(Records from a dataset)

○ ○ ○ ○

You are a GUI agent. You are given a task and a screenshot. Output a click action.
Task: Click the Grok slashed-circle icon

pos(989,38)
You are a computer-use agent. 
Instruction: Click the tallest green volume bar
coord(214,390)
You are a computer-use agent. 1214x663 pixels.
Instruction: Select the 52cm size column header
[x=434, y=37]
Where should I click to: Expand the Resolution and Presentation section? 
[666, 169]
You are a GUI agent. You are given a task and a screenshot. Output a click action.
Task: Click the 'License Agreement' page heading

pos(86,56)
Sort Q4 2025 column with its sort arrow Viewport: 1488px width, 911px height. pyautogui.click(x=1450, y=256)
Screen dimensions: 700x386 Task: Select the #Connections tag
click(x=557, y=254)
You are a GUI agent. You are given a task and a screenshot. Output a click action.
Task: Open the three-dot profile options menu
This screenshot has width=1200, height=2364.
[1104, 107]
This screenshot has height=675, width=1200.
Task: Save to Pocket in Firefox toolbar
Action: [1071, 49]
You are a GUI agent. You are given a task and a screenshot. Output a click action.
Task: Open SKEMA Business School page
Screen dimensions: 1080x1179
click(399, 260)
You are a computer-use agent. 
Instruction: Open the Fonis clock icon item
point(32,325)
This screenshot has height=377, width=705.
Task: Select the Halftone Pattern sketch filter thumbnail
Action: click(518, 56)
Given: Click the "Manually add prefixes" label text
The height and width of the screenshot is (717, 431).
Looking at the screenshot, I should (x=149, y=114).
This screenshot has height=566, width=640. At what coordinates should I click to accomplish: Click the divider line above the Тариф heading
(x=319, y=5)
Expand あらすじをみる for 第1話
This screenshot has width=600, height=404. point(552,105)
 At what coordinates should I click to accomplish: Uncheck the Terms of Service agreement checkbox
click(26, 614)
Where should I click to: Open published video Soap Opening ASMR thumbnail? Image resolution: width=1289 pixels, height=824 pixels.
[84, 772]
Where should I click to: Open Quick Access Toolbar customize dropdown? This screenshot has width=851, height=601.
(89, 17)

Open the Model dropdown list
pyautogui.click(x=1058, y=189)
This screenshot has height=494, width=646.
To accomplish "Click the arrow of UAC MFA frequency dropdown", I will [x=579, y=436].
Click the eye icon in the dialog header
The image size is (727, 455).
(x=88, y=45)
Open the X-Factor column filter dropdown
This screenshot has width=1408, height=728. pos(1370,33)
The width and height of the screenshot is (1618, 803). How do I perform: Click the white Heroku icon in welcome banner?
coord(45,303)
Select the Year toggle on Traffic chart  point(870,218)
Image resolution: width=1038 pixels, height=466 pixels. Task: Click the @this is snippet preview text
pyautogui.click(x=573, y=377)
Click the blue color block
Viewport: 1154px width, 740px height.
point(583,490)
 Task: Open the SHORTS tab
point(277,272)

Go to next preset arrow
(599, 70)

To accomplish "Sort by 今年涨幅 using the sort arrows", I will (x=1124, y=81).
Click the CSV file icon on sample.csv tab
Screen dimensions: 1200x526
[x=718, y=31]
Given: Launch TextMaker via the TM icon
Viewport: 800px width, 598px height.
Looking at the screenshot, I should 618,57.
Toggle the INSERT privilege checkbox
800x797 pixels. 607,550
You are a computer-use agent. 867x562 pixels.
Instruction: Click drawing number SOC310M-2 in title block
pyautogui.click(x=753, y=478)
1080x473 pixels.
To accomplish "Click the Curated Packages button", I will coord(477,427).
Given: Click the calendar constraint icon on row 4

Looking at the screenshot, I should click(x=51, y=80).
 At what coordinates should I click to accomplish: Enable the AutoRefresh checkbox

○ ○ ○ ○

YOUR TASK
Exactly as they appear above, write out the line containing "Open the X-Factor column filter dropdown" and each line that comes after it in the records.

ANSWER FOR THIS EXERCISE
Open the X-Factor column filter dropdown
This screenshot has width=1408, height=728. pos(1370,33)
The width and height of the screenshot is (1618, 803). How do I perform: Click the white Heroku icon in welcome banner?
coord(45,303)
Select the Year toggle on Traffic chart  point(870,218)
Image resolution: width=1038 pixels, height=466 pixels. Task: Click the @this is snippet preview text
pyautogui.click(x=573, y=377)
Click the blue color block
Viewport: 1154px width, 740px height.
point(583,490)
 Task: Open the SHORTS tab
point(277,272)

Go to next preset arrow
(599, 70)

To accomplish "Sort by 今年涨幅 using the sort arrows", I will (x=1124, y=81).
Click the CSV file icon on sample.csv tab
Screen dimensions: 1200x526
[x=718, y=31]
Given: Launch TextMaker via the TM icon
Viewport: 800px width, 598px height.
Looking at the screenshot, I should 618,57.
Toggle the INSERT privilege checkbox
800x797 pixels. 607,550
You are a computer-use agent. 867x562 pixels.
Instruction: Click drawing number SOC310M-2 in title block
pyautogui.click(x=753, y=478)
1080x473 pixels.
To accomplish "Click the Curated Packages button", I will coord(477,427).
Given: Click the calendar constraint icon on row 4

Looking at the screenshot, I should click(x=51, y=80).
 At what coordinates should I click to accomplish: Enable the AutoRefresh checkbox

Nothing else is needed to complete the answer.